[Collected data entries]

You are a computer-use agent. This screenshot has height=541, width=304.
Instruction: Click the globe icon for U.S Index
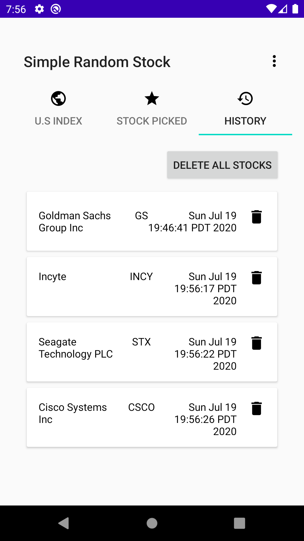(x=59, y=99)
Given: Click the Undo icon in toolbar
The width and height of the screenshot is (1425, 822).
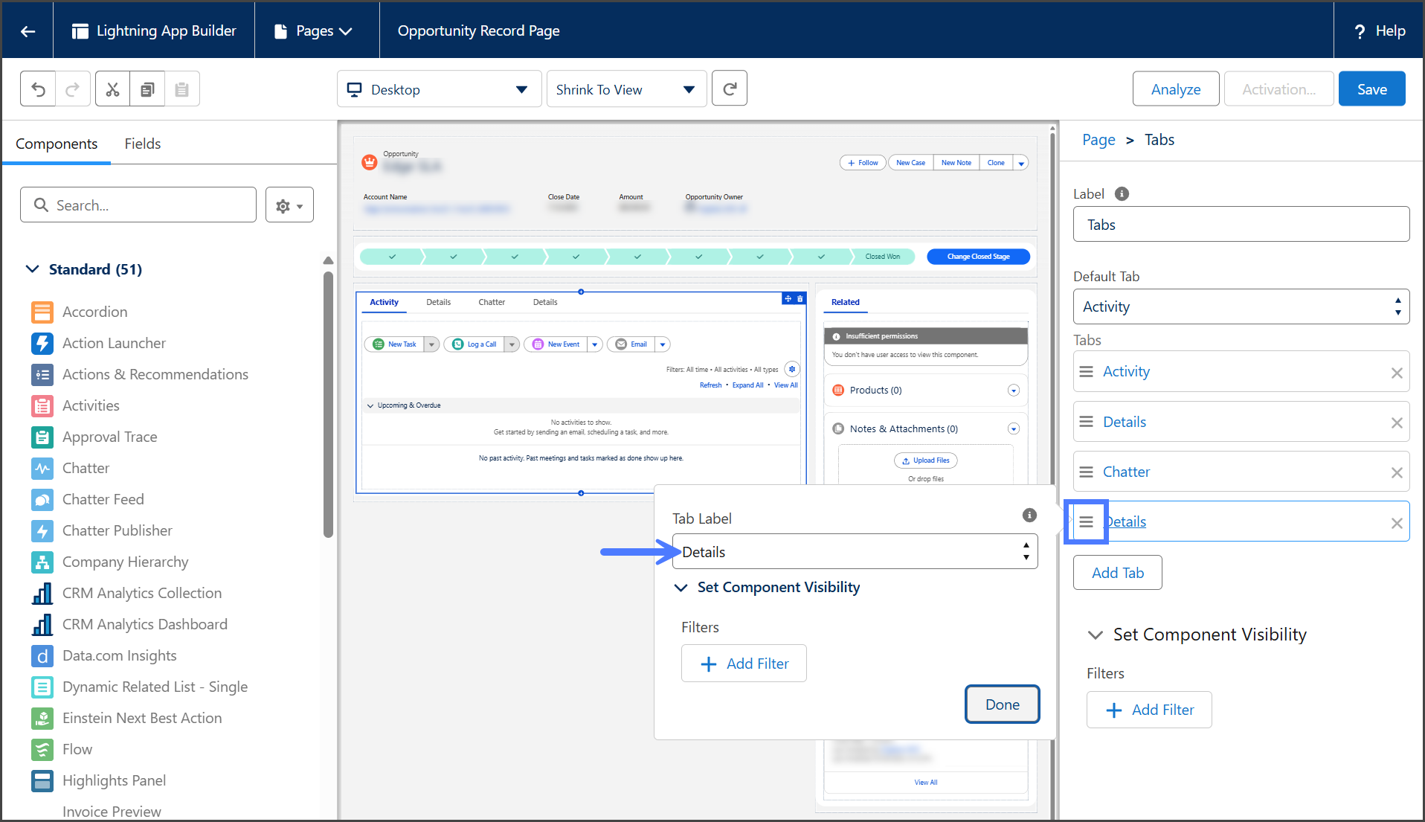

» **Exercise goal**
Scan the data above; copy every line where "height" appears.

» **Result of the exercise**
You are a computer-use agent. This screenshot has height=541, width=304.
The width and height of the screenshot is (1425, 822).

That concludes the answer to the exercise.